Wietse Venema writes:
Why do you talk about map size changes when I delete a database entry??
That's how Postfix uses lmdb. It calls mdb_env_set_mapsize(). Looking closer though, this is in src/util/slmdb.c which is by Howard and you. Sounds like we should wait for whatever Howard has to say.
I need a software abstraction layer between Postfix and LMDB that provides the following generic interface that is independent of LMDB internals: (...snip...)
It does, normally. NOLOCK and map resizing interfere, and impose notable limitations.
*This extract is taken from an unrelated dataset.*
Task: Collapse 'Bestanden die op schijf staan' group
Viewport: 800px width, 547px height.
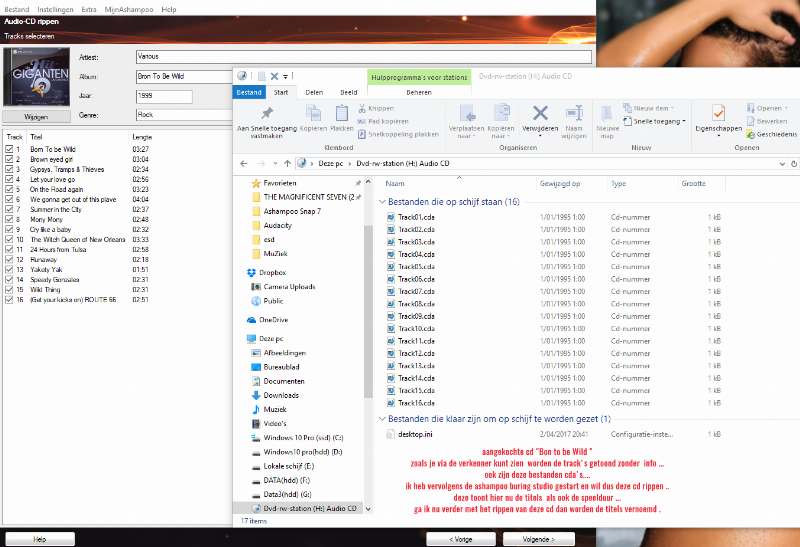Action: click(381, 202)

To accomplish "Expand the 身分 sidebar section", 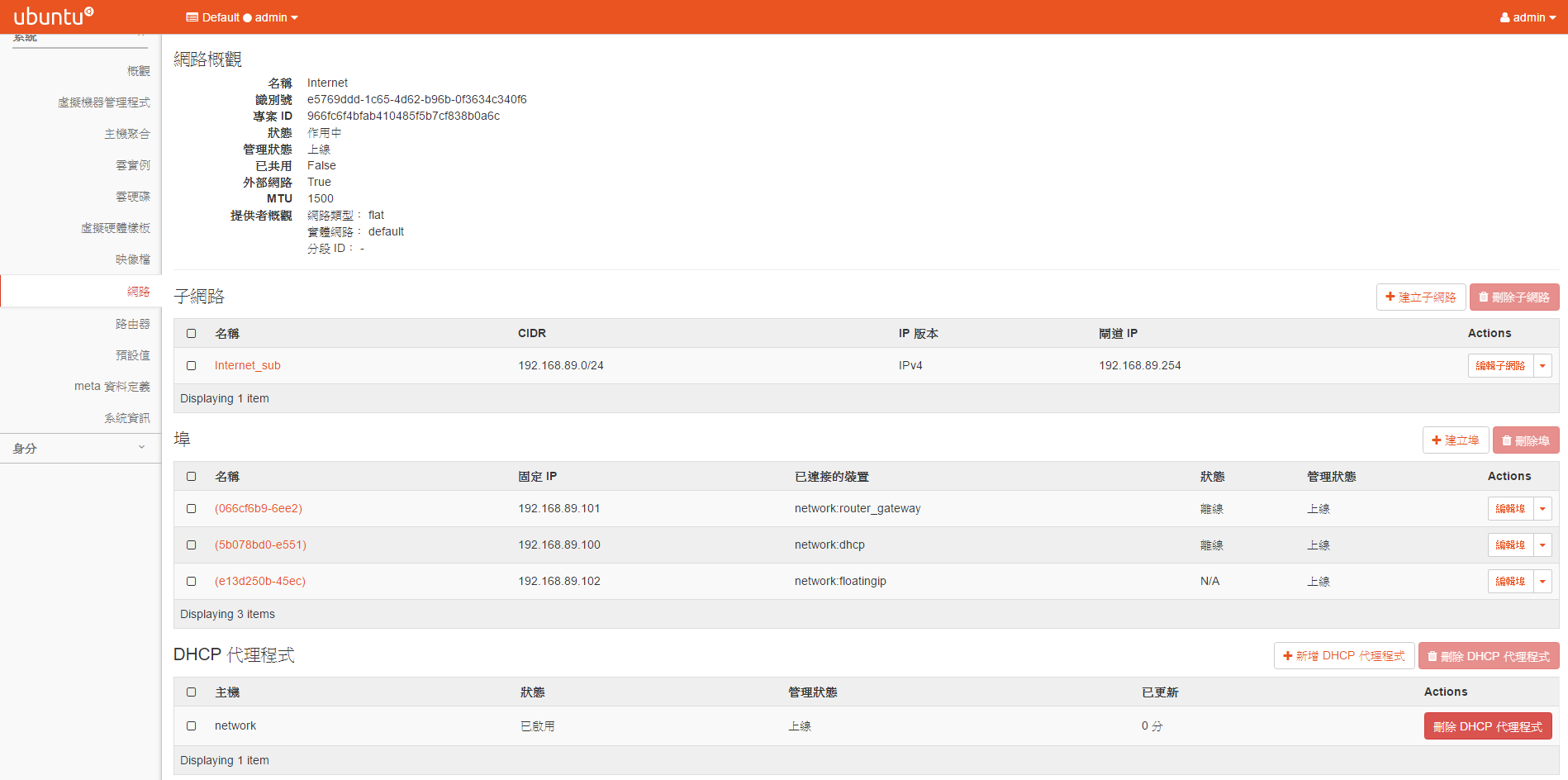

Sofar the abstraction layer already hides the LMDB-specific MAP_FULL and MAP_RESIZED error conditions. If this abstraction layer needs additional code in order to maintain MDB cursor sanity, then please educate me.
ldmb.h says --
mdb_env_set_mapsize(): "It may be called at later times if no transactions are active in this process. Note that the library does not check for this condition, the caller must ensure it explicitly." MDB_NOLOCK: "[caller] must ensure that no readers are using old transactions while a writer is active. The simplest approach is to use an exclusive lock so that no readers may be active at all when a writer begins."
That's why I talked about saving the cursor position and restoring it - cursors are per-transaction and you need a new transaction.
Maybe you should have a single write-transaction with several cursors, instead of several transactions. That also cures the "long-lived reader" problem.
Howard, maybe NOLOCK should keep the reader table and just drop the locks? More work though.